[Dataset extract]

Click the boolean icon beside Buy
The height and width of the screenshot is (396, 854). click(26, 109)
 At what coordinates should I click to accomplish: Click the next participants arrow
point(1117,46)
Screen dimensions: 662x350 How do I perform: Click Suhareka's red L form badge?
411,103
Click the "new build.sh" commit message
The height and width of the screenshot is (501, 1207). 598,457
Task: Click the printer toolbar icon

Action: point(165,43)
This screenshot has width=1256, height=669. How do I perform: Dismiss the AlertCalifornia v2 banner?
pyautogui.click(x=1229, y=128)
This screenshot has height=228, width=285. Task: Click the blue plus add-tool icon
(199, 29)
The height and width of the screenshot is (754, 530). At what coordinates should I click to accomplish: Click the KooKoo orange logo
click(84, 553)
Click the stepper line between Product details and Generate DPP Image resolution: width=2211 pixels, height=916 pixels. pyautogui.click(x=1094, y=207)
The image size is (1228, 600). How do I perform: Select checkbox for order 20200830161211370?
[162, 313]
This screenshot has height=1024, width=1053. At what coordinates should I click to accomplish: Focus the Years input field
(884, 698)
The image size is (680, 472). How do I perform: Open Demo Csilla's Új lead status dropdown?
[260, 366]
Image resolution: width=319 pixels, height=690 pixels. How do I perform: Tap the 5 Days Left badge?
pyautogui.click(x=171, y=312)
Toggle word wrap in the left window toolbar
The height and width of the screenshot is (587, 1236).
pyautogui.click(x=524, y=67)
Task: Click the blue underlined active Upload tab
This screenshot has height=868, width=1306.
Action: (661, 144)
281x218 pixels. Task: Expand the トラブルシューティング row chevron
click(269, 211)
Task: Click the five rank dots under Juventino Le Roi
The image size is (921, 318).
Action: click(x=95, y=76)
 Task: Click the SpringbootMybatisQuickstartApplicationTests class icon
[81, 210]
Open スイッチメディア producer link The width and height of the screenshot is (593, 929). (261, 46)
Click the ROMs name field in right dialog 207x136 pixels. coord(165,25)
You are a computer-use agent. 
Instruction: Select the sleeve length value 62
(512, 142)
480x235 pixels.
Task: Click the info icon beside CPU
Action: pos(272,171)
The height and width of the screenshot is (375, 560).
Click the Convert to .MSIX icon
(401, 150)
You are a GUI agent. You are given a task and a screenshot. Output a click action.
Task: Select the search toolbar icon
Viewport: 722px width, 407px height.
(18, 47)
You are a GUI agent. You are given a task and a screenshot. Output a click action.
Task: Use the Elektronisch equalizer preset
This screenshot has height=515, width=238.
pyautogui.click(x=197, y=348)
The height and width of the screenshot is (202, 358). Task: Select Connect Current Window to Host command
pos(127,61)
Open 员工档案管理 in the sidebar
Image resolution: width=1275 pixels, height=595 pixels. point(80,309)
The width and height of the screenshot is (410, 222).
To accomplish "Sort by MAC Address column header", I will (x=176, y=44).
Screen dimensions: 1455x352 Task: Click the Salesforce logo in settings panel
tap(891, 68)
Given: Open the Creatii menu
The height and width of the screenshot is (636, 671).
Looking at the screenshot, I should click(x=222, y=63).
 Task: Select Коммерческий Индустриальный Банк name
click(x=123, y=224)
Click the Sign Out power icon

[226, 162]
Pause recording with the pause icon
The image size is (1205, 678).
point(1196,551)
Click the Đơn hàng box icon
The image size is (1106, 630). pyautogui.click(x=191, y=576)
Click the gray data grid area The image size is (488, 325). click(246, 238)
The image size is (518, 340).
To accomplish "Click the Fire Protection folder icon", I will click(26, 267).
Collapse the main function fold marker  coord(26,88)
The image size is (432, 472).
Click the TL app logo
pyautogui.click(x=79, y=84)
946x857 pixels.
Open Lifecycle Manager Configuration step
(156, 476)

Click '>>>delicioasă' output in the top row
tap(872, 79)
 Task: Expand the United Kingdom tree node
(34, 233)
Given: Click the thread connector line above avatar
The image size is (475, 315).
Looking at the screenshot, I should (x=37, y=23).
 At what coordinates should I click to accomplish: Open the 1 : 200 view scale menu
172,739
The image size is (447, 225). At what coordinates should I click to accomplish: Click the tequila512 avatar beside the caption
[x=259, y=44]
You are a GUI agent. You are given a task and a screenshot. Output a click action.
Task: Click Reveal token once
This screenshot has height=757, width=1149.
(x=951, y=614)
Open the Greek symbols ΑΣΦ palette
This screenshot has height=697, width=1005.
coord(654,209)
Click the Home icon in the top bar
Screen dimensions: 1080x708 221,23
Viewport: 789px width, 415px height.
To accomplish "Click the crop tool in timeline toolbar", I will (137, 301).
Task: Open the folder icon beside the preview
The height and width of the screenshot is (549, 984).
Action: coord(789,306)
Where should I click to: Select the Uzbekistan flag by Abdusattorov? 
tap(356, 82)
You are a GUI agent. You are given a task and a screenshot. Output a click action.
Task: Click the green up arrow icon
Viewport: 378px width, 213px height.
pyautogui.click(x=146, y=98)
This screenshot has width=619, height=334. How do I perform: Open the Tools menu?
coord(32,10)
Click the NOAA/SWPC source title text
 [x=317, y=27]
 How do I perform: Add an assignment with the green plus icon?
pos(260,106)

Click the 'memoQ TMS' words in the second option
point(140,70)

[/Dataset extract]

*Problem details*. Once you have found every line above holding the word "will", copy those lines.

*Finished exercise*.
To accomplish "Sort by MAC Address column header", I will (x=176, y=44).
To accomplish "Click the Fire Protection folder icon", I will click(26, 267).
To accomplish "Click the crop tool in timeline toolbar", I will (137, 301).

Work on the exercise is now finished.